Analyse quantitative et qualitative de la qualité des gérants d'actifs:
En fin de colloque, j'ai présenté l'avancement de mon travail sur l'usage que les professionnels de la gestion d'actifs font des catégories de quantitatif et de qualitatif pour décrire les facettes de leur travail d'analyse de la qualité des fonds communs de placement ou des services de gestion financière. J'ai montré que les personnes rencontrées lors d'entretiens présentent l'analyse quantitative et l'analyse qualitative comme deux régimes épistémiques, deux modes de connaissance, qui sont chacun insuffisants pour épuiser la connaissance possible de la qualité des fonds et qui ne sont pas entièrement superposables. La combinaison de ces deux régimes apparaît donc dans l'interprétation immédiate que fournit le discours des professionnels de la gestion comme un moyen d'atteindre une connaissance plus parfaite de la qualité des fonds.
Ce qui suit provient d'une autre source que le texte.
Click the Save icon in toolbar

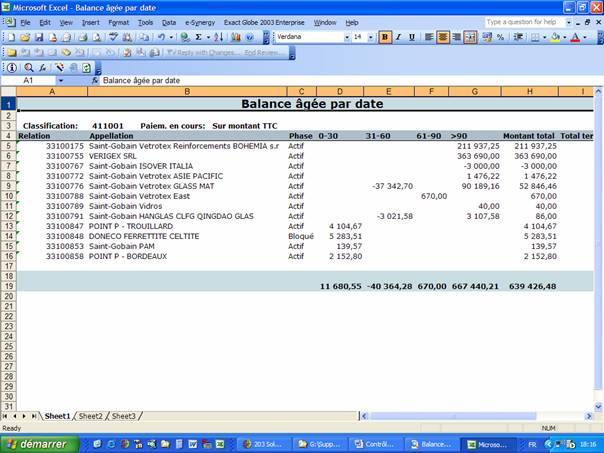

En confrontant ce discours avec les pratiques qu'il décrit et avec celles que j'ai pu observer, il est possible de faire apparaître une autre interprétation qui veut que la distinction entre analyse quantitative et analyse qualitative recouvre en réalité une différenciation fonctionnelle où l'analyse quantitative vise à déterminer la qualité intrinsèque des fonds qui est inscrite dans les performances passées, tandis que l'analyse qualitative est à la recherche des conditions sociales de reproduction (ou non) de cette qualité.

Le nœud du problème que constitue la concurrence entre l'interprétation manifeste des gérants et mon interprétation du sens de leur action tient sans doute à l'interaction entre plusieurs conceptions du couple catégoriel "quanti/quali" qui désigne (i) deux sphères de l'activité d'analyse de fonds, (ii) le sens commun partagé dans la société dont les professionnels de la gestion et moi-même faisons partie et (iii) l'usage restreint que je veux réserver ce couple catégoriel, que je crois prudent et approprié à l'interprétation sociologique de cette société à laquelle j'appartiens aussi et de la société plus réduite que forment les professionnels de la gestion. Je crois que l'interprétation que livrent les gérants tient moins à leur compréhension du sens social de leur action que de l'extension des catégories de quantitatif et de qualitatif qui sont institutionnalisées dans la formation scolaire qu'ils ont suivie et dans la division du travail social qui est mise en œuvre dans les sociétés de gestion d'actifs et qui découle au moins partiellement de l'institution scolaire: il existe ainsi des postes étiquetés quantitatifs ou qualitatifs, et des trajectoires professionnelles à la mesure de ces postes.

J'aimerais faire ici mémoire d'autres interventions dont nous avons pu profiter et qui m'ont véritablement passionné mais la paresse m'engourdit les doigts et vous devrez patienter jusqu'à la publication des actes de ces journées d'études.